07 March 2011

2012: Does Republican reticence create an opening for independents?

Suddenly, and without any sharp surge in the President's popularity, Republicans seem pessimistic about their chances of ousting him in next year's national election. Complaints are heard about a lackluster field of potential nominees remaining after several presumed contenders recently talked themselves out of running. Grumbling probably grew louder after Fox News put pressure on Newt Gingrich and Rick Santorum to declare whether they were going to run or not. The network has suspended both men for sixty days, within which time each must declare whether or not he'll run. They must state clearly that they won't run, or else they'll lose their jobs, which they would give up anyway as declared candidates. Republicans and outsiders alike have observed that Fox's two highest-profile papabili, Mike Huckabee and Sarah Palin, have been put under no such pressure that anyone outside Fox knows of. Fox News flacks explain this by arguing that Gingrich and Santorum have advanced to a point where the network feels obliged to force a choice on them, while Huckabee and Palin are supposedly much less closer to declaring themselves. The decision seems too arbitrary to be a mere enforcement of appropriate journalistic ethics. It would be proper for Fox to dump any of these Republicans once he or she has declared a candidacy, but that's not the standard imposed on Gingrich and Santorum. They must decide whether to form exploratory committees within sixty days, while Palin and Huckabee, whose celebrity probably allows them to start the groundwork for a campaign much later, get to coast on the Fox News payroll for some reason.

I won't put it past Fox News to try to manipulate the GOP nomination process, but other hopefuls (or hoped-fors) have dropped out without prodding from the network. In these other cases, we may see Republicans facing the unanticipated consequences of their own ideological preferences. While certain officials may say they like their chances better in 2016 than against an eminently vulnerable incumbent, I suspect that more than the Bill Clinton scenario, in which Republican congressional victories in 1994 all but assured his re-election two years later, is weighing on their minds. I think it comes down to money. Under the rules they wanted, and which the Supreme Court gave them, many Republicans are going to find that the game is too expensive to play. The need to fundraise during a presumably competitive early primary season, followed by a still-harder push toward the general election, is probably too daunting for many people who might otherwise take a shot. While the Republican party certainly rejoiced that the Citizens United decision would assure a great flow of corporate money their way, the decision came with no guarantee that any aspirant to a Republican nomination would be flooded with funds. Citizens United empowered the party as a bureaucratic whole rather than individual Republicans and probably makes it more likely that the deck will be stacked against any Republican with insurgent or unorthodox ambitions.
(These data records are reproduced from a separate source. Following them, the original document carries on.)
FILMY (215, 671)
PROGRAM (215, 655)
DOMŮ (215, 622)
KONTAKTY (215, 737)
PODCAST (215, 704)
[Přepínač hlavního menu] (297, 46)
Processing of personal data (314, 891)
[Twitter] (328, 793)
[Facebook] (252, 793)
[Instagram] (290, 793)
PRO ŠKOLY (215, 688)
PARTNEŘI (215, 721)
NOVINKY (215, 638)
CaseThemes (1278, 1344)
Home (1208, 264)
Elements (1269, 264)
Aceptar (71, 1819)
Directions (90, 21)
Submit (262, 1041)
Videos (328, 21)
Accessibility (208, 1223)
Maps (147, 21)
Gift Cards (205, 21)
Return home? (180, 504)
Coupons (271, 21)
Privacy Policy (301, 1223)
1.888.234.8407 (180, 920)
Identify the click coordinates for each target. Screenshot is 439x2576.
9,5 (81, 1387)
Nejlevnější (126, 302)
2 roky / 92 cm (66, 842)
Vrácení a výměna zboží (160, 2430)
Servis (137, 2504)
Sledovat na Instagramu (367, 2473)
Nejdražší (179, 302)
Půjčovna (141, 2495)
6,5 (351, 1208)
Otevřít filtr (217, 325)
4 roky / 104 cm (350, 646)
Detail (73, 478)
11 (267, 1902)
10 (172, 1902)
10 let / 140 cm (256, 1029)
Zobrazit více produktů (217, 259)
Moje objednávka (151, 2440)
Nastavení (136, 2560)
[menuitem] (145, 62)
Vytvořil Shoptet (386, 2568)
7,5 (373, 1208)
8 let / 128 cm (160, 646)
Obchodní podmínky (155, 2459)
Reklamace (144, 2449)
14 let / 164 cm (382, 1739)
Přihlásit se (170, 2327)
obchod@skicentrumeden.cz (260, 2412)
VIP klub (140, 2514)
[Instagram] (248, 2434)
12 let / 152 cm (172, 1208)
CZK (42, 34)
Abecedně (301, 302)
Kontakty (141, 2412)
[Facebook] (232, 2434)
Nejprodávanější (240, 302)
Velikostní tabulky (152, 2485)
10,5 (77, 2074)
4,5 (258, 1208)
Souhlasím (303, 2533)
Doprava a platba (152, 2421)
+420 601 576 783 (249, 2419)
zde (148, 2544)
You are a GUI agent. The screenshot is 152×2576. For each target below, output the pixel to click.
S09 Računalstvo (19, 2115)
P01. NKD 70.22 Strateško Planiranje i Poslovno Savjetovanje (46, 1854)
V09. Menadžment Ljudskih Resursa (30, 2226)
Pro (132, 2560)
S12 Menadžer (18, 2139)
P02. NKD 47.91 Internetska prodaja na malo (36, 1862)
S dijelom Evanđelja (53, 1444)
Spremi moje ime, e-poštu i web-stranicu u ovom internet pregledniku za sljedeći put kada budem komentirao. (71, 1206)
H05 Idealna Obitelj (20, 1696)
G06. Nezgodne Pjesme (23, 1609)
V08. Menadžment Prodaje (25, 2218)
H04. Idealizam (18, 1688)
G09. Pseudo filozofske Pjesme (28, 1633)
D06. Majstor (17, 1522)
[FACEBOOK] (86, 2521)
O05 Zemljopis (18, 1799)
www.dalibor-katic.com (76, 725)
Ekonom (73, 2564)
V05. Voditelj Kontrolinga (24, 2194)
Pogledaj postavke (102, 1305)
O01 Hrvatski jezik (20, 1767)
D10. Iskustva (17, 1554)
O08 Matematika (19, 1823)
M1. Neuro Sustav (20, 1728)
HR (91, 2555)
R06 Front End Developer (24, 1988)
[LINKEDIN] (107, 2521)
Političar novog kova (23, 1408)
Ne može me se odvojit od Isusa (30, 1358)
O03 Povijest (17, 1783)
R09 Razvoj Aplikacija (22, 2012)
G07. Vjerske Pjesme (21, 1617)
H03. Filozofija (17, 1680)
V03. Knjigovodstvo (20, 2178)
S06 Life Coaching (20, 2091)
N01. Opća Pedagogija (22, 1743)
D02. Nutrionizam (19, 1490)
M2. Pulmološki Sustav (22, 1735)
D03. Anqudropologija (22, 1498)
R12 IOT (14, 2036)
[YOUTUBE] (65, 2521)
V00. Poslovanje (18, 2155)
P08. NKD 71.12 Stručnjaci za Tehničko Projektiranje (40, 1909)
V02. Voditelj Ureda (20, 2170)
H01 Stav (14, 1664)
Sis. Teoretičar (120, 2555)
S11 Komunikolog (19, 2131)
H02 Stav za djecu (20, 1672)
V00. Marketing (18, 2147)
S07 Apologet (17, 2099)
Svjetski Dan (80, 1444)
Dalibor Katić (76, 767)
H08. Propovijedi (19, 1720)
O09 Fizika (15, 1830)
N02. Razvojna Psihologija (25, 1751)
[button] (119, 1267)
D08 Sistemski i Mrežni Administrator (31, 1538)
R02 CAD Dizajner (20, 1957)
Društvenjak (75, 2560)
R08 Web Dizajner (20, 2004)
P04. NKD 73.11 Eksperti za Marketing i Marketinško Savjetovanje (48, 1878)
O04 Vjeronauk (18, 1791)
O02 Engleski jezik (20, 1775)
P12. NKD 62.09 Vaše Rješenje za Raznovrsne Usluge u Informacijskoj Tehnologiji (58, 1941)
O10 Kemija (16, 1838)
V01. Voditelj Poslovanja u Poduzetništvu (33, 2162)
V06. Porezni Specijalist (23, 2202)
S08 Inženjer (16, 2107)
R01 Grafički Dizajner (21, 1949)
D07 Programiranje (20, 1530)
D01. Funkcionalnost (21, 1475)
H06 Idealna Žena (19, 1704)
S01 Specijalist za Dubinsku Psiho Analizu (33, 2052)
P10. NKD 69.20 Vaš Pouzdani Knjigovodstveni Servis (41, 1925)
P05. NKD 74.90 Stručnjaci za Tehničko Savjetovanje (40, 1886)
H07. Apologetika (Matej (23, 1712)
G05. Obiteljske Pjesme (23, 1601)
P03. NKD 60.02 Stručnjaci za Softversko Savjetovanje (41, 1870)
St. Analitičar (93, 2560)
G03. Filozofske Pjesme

Meanwhile, money will most likely make its choice among Republicans long before primary voters get their turn.

Does this apparent slip in Republican morale create an opportunity for a serious challenge to Obama to come from outside the GOP? Whatever Republicans think about the incumbent's abilities as a campaigner and fundraiser, he remains profoundly unpopular among many segments of the population, as does the debt-ridden, allegedly bloated government he symbolizes. While any Republican candidate is probably assured of a large vote as the "only" alternative to Obama, the feeling already stirring that the GOP may not present an adequate alternative to Obama may surge early enough to get people seeking alternative alternatives. Regrettably, the only person currently exploiting this early dissatisfaction is the inexplicable Donald Trump, a living cartoon of wealth whose habit of firing temporary workers at scheduled televised intervals is a lumpen fantasy of leadership and little more. If anyone else hopes to make a move, now is probably the time to generate enthusiasm while the opposition to Obama seems unenthusiastic over its existing options. This is not necessarily the time to seek a leader, but now is the time to start telling people that the Republican party (or the "right" in general, for that matter) is not the only alternative to Four More Years, before the GOP regains enough confidence to insist otherwise. This is the time to start building a movement in a public way, loudly, like the Tea Partiers did, in the hope that leadership will come later -- a year or so from now -- by the people's choice.

1 comment:

Anonymous said...

Good luck with that one. If it interferes with football season, baseball season or "March madness", people won't be bothered turning off their tv. If it interferes in any way with the interminable search for entertainment that figures so highly in the American mindset, you can forget about it.

"The People" have spoken and what they've said is - "Shut up I'm watching TV, guzzling alcohol and trying to have fun."